La Coalition contre la facturation médicale surprise a lancé une campagne publicitaire à « six chiffres » appelant les décideurs politiques à rejeter la loi d’application de la loi No Surprises. Selon l’organisation, cette législation risquerait de récompenser des parties prenantes qui abusent du processus indépendant de résolution des litiges.
La loi No Surprises vise à protéger les patients contre les factures médicales inattendues en obligeant les assureurs et les prestataires à négocier pendant 30 jours avant de soumettre un litige au processus indépendant de résolution des litiges (IDR). Dans ce cadre, un arbitre neutre sélectionne l’offre de paiement d’une des parties.
Cependant, de nombreux acteurs du secteur estiment que le processus IDR est détourné par certains fournisseurs. Ce qui devait être un mécanisme de dernier recours pour résoudre des litiges a conduit à une augmentation significative des cas, les prestataires remportant une majorité d’entre eux à des montants souvent exagérés. Il est également avancé que le système IDR est utilisé comme une arme par des fournisseurs soutenus par des capitaux privés.
La Coalition Against Surprise Medical Billing, représentant des employeurs et des assureurs maladie, met en garde que la loi No Surprises Act Enforcement Act « doublerait » les défauts du système existant :
- Elle imposerait des coûts supplémentaires aux employeurs et aux régimes de santé, avec intérêts, pour tout retard dans les paiements finaux.
- Elle ne traiterait pas les abus présumés du processus IDR, y compris la soumission de réclamations inéligibles par certains intermédiaires et fournisseurs.
- Elle maintiendrait des incitations financières encourageant les arbitres à gérer davantage de litiges, augmentant ainsi le volume de paiements hors réseau et les arriérés.
Selon la Coalition, “la loi d’application de la loi No Surprises récompense l’abus coûteux de l’IDR en ajoutant de nouvelles sanctions financières et des intérêts, tout en négligeant les litiges inéligibles.” Ils soulignent l’absence de mesures contre le mécontentement général face aux conflits d’intérêts et à la mauvaise foi dans le traitement des cas.
Cette campagne survient suite à une enquête récente du New York Times, révélant que certains assistants chirurgicaux utilisaient le processus IDR pour percevoir des paiements nettement plus élevés que les chirurgiens avec lesquels ils collaboraient. Par exemple, un assistant a perçu 50 456 $ pour un cas où le chirurgien a reçu 1 843 $ pour une ablation de prostate.

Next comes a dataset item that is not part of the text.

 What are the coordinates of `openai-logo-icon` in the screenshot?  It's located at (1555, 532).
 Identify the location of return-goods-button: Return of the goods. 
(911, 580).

La Coalition appelle à des garde-fous clairs concernant les récompenses, à un contrôle automatisé de l’éligibilité au processus IDR, à des sanctions pour mauvaise foi, ainsi qu’à une surveillance accrue des entités IDR.

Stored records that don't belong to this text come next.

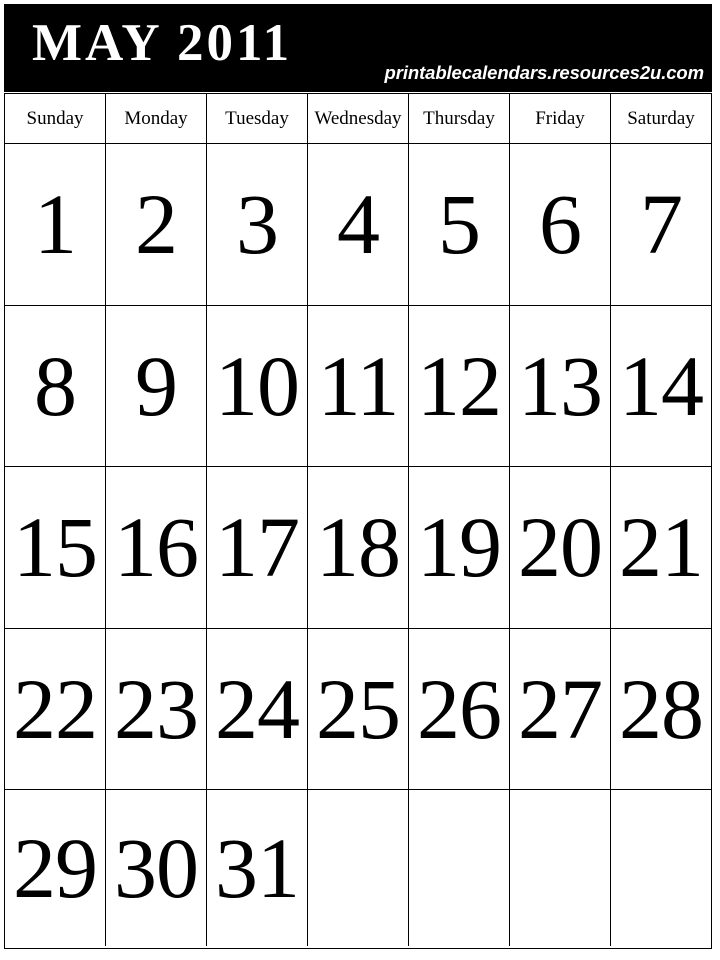 The height and width of the screenshot is (960, 720). I want to click on day-number: 4, so click(358, 224).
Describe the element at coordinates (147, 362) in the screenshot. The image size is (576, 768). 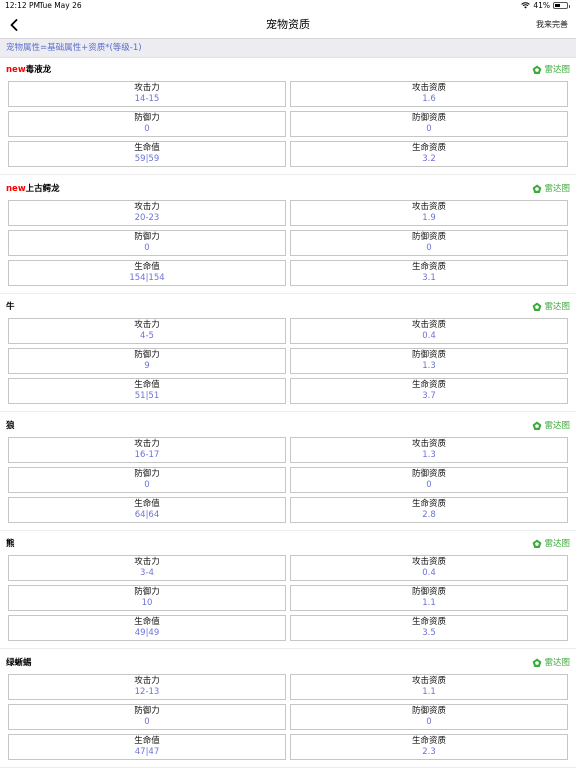
I see `stat-cell: 防御力 9` at that location.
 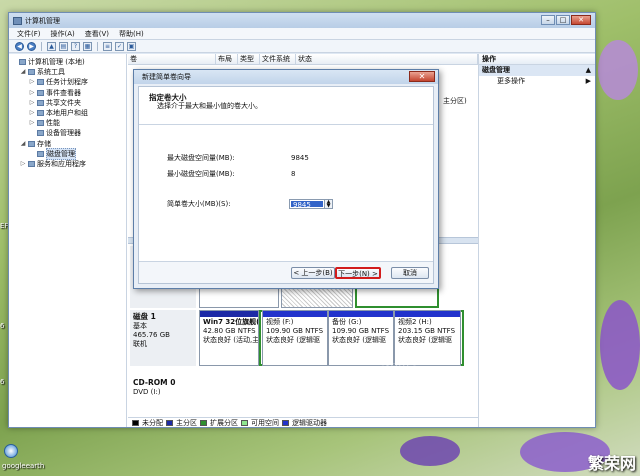 I want to click on tree-item-label: 服务和应用程序, so click(x=62, y=164).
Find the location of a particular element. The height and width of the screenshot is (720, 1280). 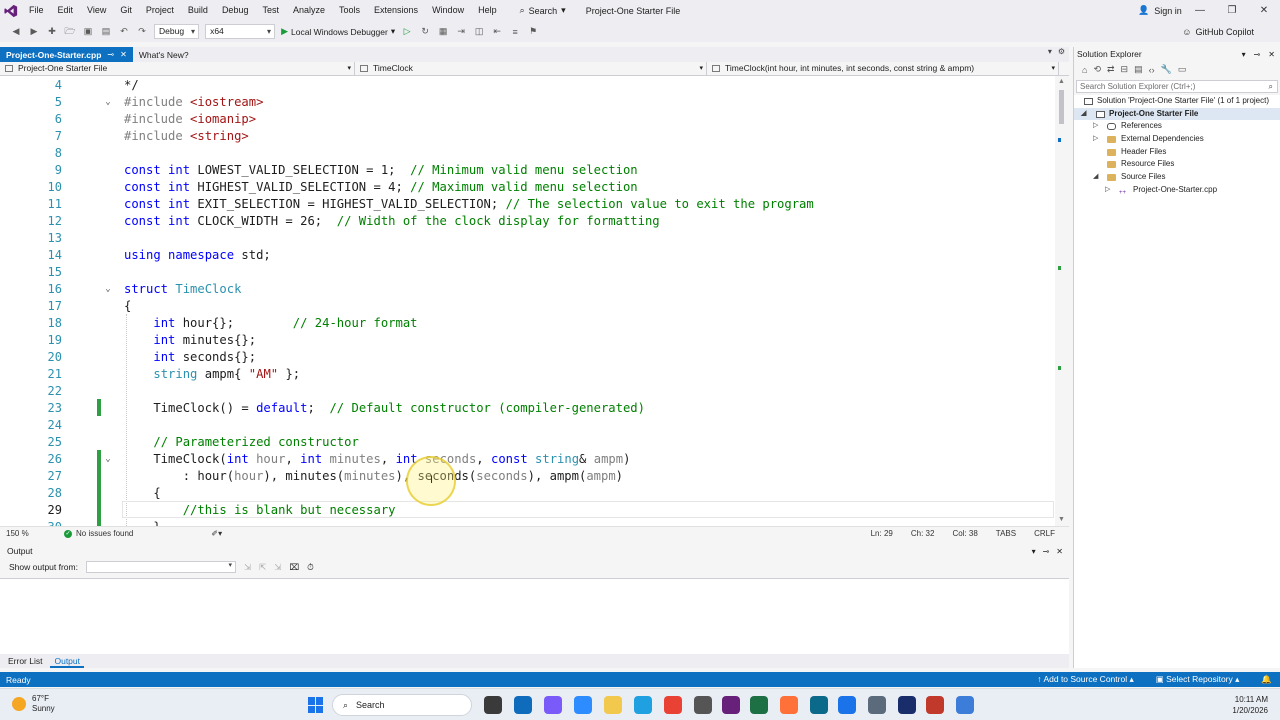

line-number: Ln: 29 is located at coordinates (882, 534).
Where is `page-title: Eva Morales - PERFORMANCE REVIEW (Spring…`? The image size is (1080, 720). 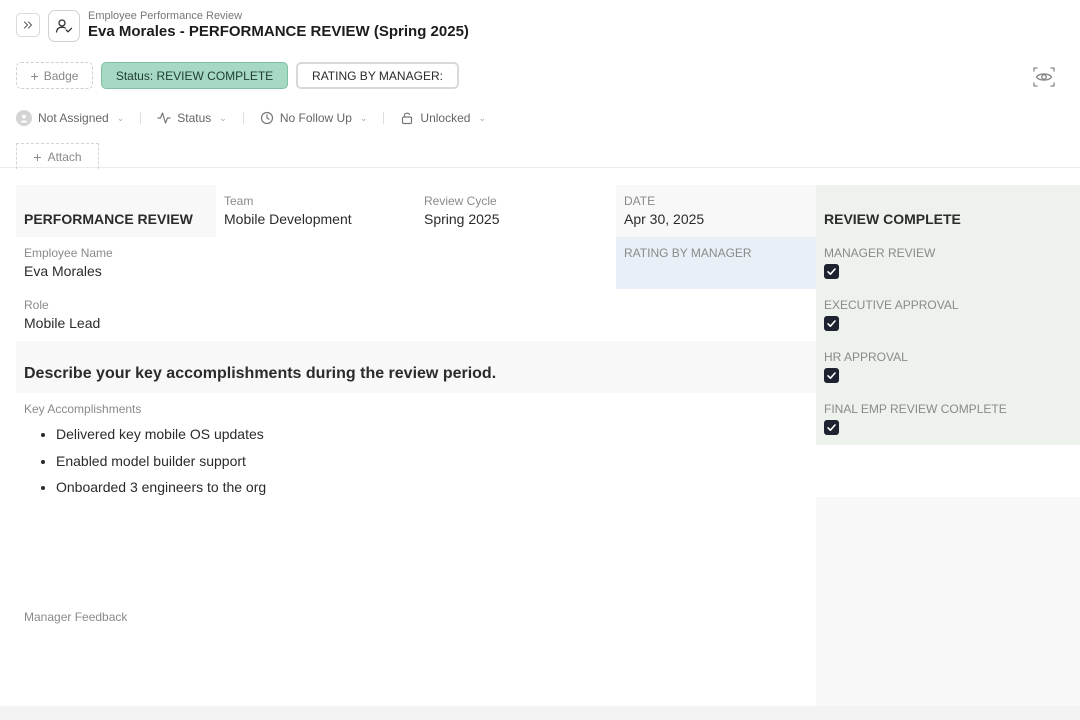 page-title: Eva Morales - PERFORMANCE REVIEW (Spring… is located at coordinates (278, 32).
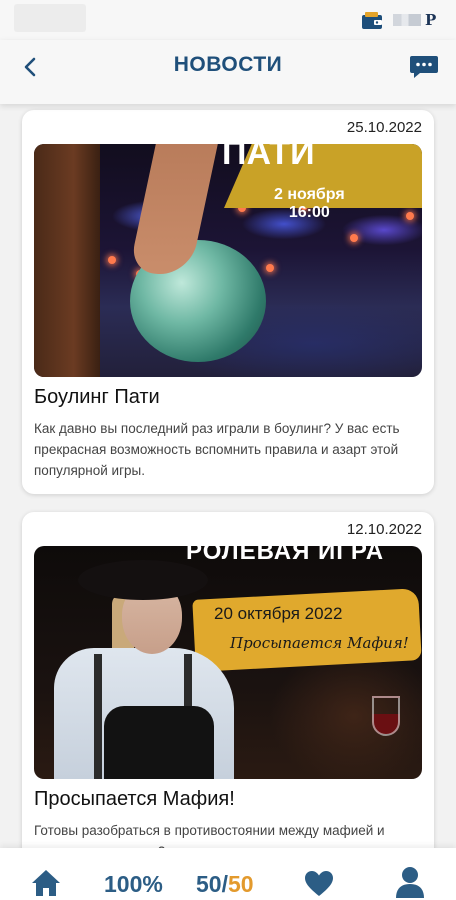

Ils affirment, “Dans tout le pays, les prestataires hors réseau exploitent la loi No Surprises, manipulant un système d’arbitrage conçu pour protéger les patients, entraînant de plus hauts coûts de santé. Le Congrès, qui a initialement voté cette loi en ayant de bonnes intentions, doit maintenant corriger les abus qui ont suivi, et non les aggraver.”